The output should be every line below that includes the word "plus".

§

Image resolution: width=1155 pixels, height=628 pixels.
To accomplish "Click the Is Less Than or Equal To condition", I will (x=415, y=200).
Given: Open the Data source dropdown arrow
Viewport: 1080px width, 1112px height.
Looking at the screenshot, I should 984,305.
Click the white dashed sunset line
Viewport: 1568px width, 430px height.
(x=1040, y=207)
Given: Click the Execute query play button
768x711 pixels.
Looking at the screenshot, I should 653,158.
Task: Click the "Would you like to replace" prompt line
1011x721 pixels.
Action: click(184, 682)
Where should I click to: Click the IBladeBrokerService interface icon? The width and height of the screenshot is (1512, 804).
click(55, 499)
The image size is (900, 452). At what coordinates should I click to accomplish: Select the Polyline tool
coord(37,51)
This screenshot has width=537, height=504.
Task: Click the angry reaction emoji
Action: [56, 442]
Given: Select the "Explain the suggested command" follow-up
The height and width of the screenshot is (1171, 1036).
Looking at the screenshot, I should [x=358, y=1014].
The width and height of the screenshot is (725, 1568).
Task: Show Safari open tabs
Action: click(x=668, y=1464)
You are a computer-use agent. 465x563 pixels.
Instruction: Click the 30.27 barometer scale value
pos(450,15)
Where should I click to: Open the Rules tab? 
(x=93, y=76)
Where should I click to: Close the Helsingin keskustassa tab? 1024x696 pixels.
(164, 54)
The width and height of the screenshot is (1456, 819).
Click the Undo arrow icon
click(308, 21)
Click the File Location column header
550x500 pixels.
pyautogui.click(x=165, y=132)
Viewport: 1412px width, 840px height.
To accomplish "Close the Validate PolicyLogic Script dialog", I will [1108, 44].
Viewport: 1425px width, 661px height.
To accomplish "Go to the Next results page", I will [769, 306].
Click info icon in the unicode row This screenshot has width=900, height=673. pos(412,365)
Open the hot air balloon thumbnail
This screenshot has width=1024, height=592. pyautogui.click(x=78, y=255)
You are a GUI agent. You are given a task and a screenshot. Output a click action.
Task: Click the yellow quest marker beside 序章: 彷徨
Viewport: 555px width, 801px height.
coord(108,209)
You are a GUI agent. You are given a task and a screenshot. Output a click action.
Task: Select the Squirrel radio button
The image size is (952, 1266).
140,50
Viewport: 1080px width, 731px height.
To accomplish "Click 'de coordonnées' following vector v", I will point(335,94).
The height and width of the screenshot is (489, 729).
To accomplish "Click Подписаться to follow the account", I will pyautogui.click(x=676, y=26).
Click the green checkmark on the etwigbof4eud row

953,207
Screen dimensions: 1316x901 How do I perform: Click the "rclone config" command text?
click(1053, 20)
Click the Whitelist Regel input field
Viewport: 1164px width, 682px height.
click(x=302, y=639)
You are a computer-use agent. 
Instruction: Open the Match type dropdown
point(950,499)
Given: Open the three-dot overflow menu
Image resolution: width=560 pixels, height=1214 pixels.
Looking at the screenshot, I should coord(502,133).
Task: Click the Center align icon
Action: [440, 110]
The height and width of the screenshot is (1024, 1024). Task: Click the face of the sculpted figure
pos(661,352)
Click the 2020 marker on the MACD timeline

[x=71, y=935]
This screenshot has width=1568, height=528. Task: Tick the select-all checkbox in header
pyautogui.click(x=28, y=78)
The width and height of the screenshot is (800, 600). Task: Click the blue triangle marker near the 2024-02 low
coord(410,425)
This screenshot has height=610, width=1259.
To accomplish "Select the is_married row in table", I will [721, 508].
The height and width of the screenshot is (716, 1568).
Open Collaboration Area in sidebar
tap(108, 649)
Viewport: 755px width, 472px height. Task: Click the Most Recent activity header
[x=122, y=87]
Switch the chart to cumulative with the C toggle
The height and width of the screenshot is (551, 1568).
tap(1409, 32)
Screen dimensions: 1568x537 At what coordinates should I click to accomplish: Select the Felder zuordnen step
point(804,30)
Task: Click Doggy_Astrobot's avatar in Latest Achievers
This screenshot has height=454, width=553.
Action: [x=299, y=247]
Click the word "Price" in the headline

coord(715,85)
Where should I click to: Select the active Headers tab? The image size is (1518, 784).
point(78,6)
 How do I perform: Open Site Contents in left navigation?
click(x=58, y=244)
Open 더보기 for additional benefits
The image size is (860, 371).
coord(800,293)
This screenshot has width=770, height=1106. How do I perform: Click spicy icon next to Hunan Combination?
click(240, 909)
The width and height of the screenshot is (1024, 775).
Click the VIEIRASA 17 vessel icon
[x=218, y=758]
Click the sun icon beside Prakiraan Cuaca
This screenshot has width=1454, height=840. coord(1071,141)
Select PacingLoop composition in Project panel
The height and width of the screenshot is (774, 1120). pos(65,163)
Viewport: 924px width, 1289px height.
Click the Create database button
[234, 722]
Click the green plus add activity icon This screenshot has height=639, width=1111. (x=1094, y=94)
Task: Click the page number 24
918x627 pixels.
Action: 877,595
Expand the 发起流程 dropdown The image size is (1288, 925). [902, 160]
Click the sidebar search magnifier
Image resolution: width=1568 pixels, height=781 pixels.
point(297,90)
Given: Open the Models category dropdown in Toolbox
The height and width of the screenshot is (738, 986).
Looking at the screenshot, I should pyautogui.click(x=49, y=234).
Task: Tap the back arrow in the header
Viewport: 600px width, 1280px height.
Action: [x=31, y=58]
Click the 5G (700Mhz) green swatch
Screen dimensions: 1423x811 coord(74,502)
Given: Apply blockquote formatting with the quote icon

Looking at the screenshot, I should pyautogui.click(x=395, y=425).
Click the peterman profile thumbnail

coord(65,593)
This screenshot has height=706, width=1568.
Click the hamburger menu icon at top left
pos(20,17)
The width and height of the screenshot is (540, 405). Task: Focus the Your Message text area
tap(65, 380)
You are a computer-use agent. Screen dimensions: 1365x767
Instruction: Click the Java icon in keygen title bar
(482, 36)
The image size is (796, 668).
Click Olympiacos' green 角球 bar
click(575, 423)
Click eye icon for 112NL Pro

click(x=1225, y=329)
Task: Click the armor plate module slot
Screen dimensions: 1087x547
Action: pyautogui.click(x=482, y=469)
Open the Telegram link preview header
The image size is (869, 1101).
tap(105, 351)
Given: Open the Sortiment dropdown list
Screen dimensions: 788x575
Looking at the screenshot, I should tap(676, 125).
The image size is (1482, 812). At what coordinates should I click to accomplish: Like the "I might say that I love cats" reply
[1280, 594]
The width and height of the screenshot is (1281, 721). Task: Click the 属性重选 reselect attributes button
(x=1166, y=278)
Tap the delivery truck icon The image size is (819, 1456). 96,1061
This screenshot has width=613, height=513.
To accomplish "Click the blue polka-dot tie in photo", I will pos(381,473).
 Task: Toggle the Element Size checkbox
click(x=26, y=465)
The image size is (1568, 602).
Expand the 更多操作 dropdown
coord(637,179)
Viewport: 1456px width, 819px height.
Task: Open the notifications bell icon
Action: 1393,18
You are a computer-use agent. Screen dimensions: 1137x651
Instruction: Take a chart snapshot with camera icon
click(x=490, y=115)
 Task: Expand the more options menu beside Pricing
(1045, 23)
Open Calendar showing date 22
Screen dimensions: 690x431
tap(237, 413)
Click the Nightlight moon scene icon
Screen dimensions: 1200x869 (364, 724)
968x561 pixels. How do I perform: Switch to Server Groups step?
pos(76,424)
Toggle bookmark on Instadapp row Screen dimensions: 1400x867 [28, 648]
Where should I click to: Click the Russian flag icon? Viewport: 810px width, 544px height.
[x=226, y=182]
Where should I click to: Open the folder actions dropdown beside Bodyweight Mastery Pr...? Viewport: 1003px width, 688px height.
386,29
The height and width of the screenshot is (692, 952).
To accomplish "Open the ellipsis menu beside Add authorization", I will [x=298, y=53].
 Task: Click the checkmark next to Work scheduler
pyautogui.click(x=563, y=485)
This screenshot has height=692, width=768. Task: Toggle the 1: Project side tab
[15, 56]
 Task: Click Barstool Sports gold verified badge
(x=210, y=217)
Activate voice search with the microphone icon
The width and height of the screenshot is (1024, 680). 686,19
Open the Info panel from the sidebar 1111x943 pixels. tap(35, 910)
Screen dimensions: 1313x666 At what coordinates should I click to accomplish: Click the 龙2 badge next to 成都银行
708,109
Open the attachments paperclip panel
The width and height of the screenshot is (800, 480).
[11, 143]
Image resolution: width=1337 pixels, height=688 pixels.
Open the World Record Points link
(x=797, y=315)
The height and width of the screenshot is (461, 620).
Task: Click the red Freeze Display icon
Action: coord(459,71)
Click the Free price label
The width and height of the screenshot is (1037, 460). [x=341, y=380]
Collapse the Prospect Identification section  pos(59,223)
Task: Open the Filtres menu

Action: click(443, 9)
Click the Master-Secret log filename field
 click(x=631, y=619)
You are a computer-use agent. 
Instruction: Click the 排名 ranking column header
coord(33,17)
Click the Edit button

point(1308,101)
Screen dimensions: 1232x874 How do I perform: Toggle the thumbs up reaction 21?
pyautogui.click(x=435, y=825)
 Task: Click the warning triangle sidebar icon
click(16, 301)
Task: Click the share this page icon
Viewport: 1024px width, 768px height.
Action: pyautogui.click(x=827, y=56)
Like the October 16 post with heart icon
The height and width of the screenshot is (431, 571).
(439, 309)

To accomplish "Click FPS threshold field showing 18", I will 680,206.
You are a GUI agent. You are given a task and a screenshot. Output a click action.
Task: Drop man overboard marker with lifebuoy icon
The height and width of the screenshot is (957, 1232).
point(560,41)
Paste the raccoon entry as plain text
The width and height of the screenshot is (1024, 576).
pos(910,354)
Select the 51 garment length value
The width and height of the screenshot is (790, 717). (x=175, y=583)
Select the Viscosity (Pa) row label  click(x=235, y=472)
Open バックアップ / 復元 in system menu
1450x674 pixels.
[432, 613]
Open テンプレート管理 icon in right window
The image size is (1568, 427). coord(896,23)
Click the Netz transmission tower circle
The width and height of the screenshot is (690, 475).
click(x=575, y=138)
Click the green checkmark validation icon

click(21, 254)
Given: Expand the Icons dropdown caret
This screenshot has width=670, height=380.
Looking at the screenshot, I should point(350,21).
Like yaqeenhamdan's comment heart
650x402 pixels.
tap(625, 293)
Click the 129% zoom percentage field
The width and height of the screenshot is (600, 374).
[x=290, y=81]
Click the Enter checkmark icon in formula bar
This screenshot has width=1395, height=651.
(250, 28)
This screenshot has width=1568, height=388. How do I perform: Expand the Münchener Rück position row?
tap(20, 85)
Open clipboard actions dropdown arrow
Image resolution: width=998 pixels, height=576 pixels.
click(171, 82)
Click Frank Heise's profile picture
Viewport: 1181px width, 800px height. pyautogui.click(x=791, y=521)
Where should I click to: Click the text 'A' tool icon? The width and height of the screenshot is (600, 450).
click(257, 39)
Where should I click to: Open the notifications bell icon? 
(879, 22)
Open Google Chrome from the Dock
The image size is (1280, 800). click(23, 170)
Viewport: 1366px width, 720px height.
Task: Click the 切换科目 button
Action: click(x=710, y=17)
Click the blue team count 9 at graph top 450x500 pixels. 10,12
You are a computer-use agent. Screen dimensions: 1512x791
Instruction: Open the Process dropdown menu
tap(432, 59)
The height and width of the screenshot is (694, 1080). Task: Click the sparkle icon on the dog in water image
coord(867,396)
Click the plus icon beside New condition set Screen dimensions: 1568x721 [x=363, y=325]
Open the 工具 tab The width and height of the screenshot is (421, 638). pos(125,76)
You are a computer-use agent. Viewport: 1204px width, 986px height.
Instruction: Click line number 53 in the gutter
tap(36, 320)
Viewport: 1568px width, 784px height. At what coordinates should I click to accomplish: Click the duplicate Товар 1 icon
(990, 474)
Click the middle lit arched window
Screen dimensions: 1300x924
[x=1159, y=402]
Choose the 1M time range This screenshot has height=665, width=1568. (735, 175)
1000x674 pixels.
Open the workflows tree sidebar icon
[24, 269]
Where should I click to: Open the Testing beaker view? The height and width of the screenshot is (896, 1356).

§

Finished task:
Click the green plus add activity icon This screenshot has height=639, width=1111. (x=1094, y=94)
Click the plus icon beside New condition set Screen dimensions: 1568x721 [x=363, y=325]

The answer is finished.